Now, as you control the homeowner, you have two options:
- You let the homeowner run towards the thief and hit him. Or,
- You make the homeowner go back to Homeowner Logic A, then turn to control the thief.
From there, either Thief Logic E or D is triggered, depending on what action phase the homeowner is in.
We could go on and on, but it’s clear the game logic is complex. In the image shown below, you can see how the character States change in the game. The clock has two timelines to represent the different character States.
With the above description, we've outlined the gameplay and the game logic. The game includes 70 NPCs and 682 logic lines, so it made sense to use cascade structures to control how the storylines proceed.
With cascade structures, you have to keep track of the playback position of NPC sounds. Meaning, you need to record the audio playback's time information as the NPCs are deployed. This way, we can make sure that NPC sounds are always in sync with the game visuals, as their logic lines stop and resume. This also enables these sounds to playback, forward and backward.
With the above conditions met, we grouped the in-game sounds into 5 parts:
1. Father’s Time
Controlling time to travel back and forth through time.
Recording the exact playback position of NPC sounds.
2. Daughter’s Time
Reflecting the gradual change in time.
Extending static animation clips.
Solving possible voiceover issues.
3. Game Functionality
Controlling the playback speed relative to controller pressure.
4. Interactive Music
Guiding the player’s actions with in-game music.

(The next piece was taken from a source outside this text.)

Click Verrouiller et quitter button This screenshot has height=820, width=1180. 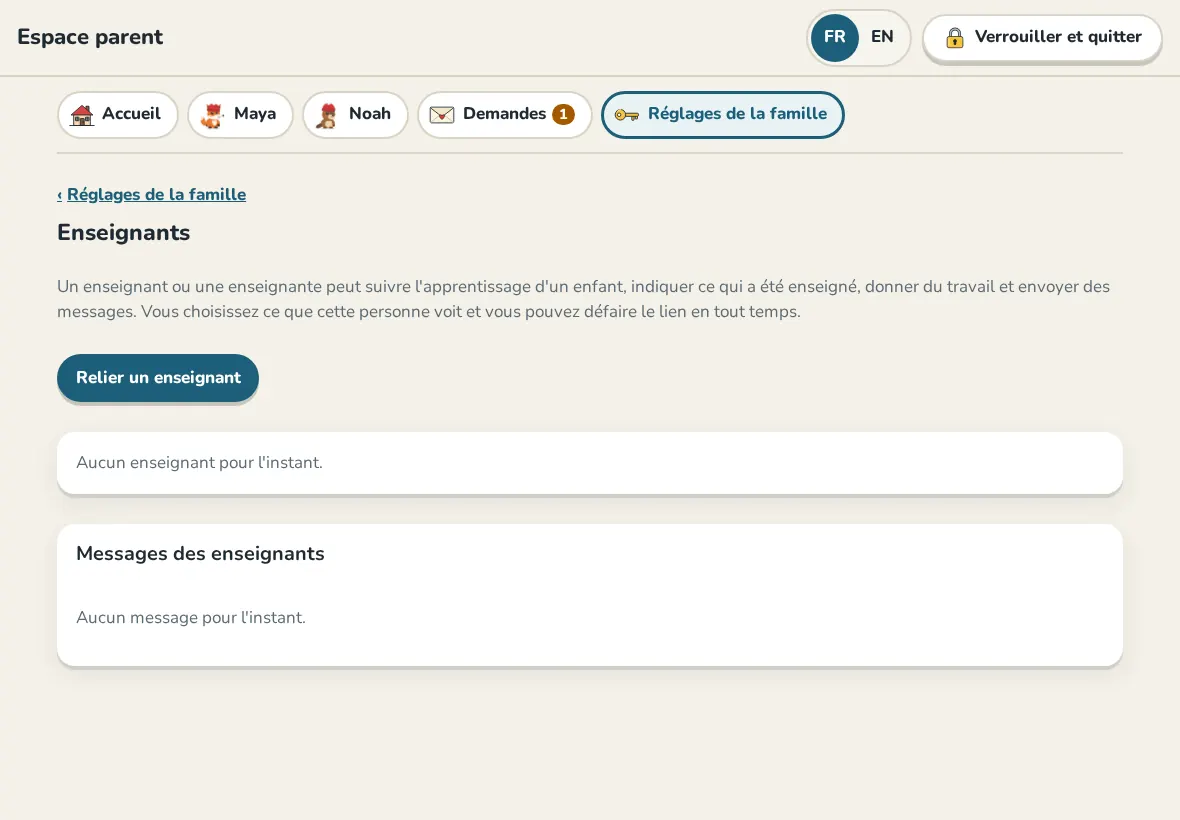click(x=1042, y=38)
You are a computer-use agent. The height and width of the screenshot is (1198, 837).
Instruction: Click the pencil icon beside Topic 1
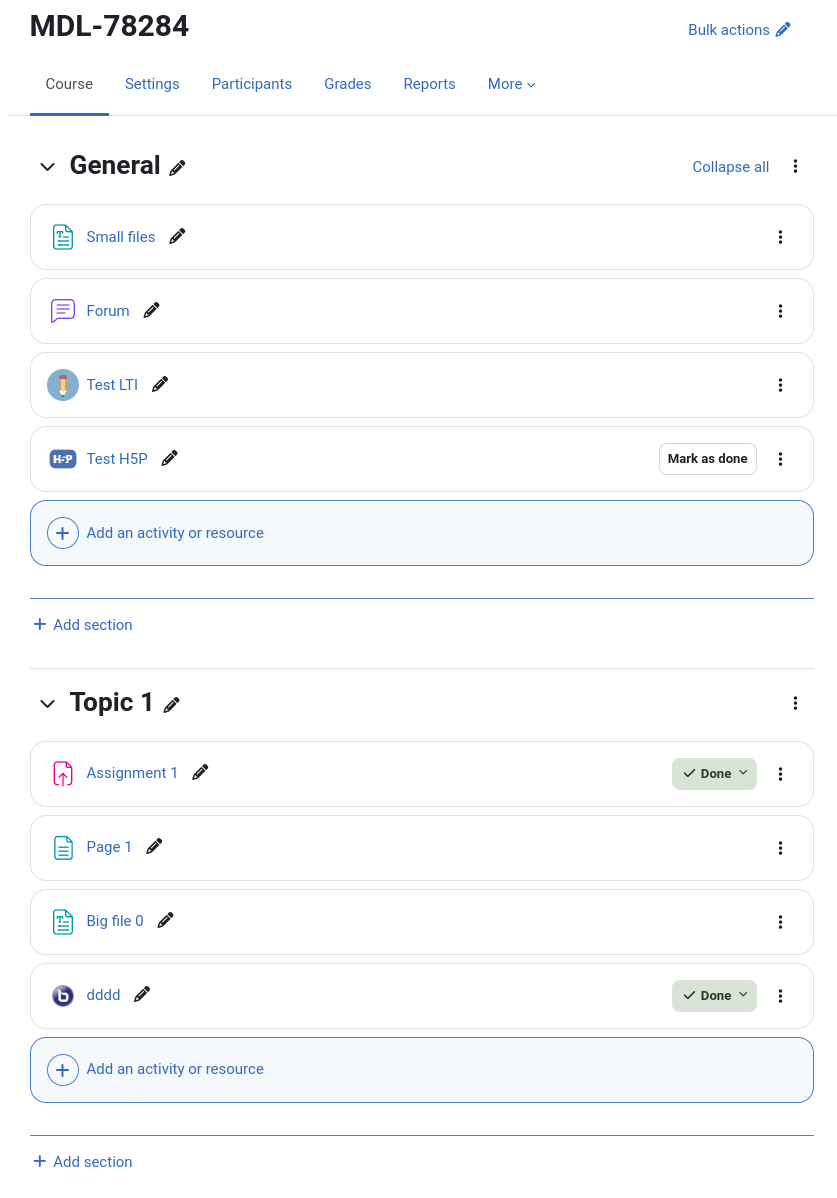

Designing the interactive music for Clocker.
5. Performance Optimization
Managing SoundBanks in the project.
Compressing the audio for different platforms.
The Unity engine's audio capabilities not being capable enough to pull this off, we naturally turned to the Wwise sound engine to get more advanced features.
Implementation in the game
Controlling the time to go back and forth
We looked at different solutions to match the audio to the game dynamics, but individual sound effects were just not immersive enough to convey the time States of each character. And had we used these sound effects to sync with the animation clips in-game, it would have been difficult to switch to precise time points in the current logic line. In the end, we decided to create new sound effects for each character's entire logic line. This way, not only could the sound effects for each character be maintained efficiently, we could also overcome the challenge of recording the current playback position as players move back and forth through time.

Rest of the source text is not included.